Cuando se produjo la anterior crisis iraquí, que llevó al fin de la actividad de la comisión de inspectores, el 12 de febrero de 1998 Aznar presentó en el Congreso su posición: España actuaría en favor de una salida diplomática, pero si ésta no era posible apoyaría a Estados Unidos y Gran Bretaña en la campaña militar, aunque no enviaría ningún destacamento armado. Era una acción consecuente con el respaldo tradicional al sistema de Naciones Unidas. Sadam incumplía las resoluciones que le obligaban al desarme y ponía en peligro el papel del Consejo de Seguridad en el sistema internacional, como ya ocurriera con la Sociedad de Naciones. Si había que optar entre el uso de la fuerza o el desprestigio de Naciones Unidas, Aznar estaba dispuesto a apoyar la acción militar.

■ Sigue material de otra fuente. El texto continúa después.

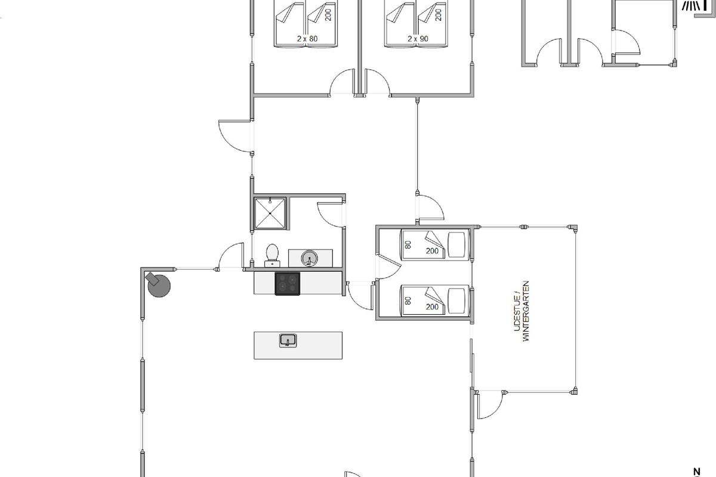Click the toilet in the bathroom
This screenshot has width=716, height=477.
(x=272, y=256)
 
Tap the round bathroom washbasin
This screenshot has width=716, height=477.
(x=310, y=258)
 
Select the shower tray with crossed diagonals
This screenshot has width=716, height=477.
(x=270, y=213)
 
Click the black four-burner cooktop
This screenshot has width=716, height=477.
(x=288, y=284)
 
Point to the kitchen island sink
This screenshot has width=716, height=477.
(x=288, y=340)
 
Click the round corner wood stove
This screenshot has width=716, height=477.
(x=158, y=284)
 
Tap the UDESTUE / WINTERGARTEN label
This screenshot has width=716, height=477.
(x=521, y=311)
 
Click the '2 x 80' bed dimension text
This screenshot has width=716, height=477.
(x=307, y=39)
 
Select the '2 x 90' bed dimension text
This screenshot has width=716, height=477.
(x=418, y=39)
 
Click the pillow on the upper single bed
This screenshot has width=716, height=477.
(x=456, y=244)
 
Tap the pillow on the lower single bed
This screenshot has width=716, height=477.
(x=456, y=301)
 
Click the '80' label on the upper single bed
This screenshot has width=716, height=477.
(x=408, y=244)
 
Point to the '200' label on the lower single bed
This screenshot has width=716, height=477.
(x=432, y=307)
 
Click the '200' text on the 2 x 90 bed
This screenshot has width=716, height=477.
(x=439, y=15)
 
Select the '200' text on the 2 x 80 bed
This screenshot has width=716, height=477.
(x=328, y=15)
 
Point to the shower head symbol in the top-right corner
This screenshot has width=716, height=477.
(x=690, y=5)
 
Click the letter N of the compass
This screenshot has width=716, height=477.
(x=697, y=472)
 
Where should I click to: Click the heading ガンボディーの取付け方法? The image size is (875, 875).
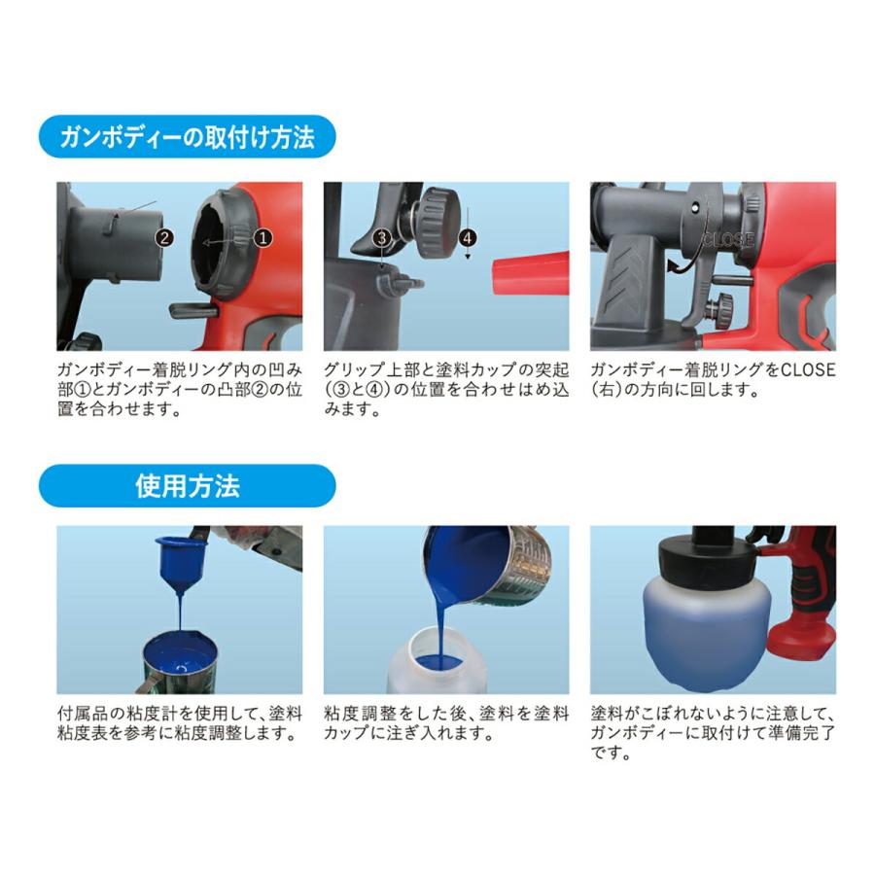[187, 137]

Pasó el tiempo y tras los atentados del 11 de septiembre Estados Unidos redefinió sus principios estratégicos. El terrorismo internacional y la proliferación de armas nucleares pasaron a ser las principales amenazas. Un marco teórico que facilitaba muchos de los objetivos de la diplomacia española, preocupada desde años atrás por la persecución de este tipo de delincuencia desde los foros multilaterales. Las relaciones hispano-norteamericanas mejoraron, tanto por la comunidad de intereses como por la buena sintonía personal entre Aznar y Bush.

La reapertura de la cuestión iraquí en la primavera pasada, por iniciativa norteamericana, encontró a la diplomacia española dispuesta a colaborar. En septiembre Bush se dirigió a la Asamblea General de Naciones Unidas y durante octubre y noviembre se desarrollaron intensas negociaciones que concluyeron en la resolución 1.441, la «última oportunidad» a Sadam. Aznar apoyó expresamente la iniciativa, su carácter terminal y la legitimidad del uso de la fuerza en el caso de que Iraq no se desarmara. Era una posición previsible, dada la actitud tomada en 1998. Pero había también voluntad de compromiso, resultado de la condición de futuro miembro del Consejo de Seguridad y de la mejora de las relaciones con Estados Unidos.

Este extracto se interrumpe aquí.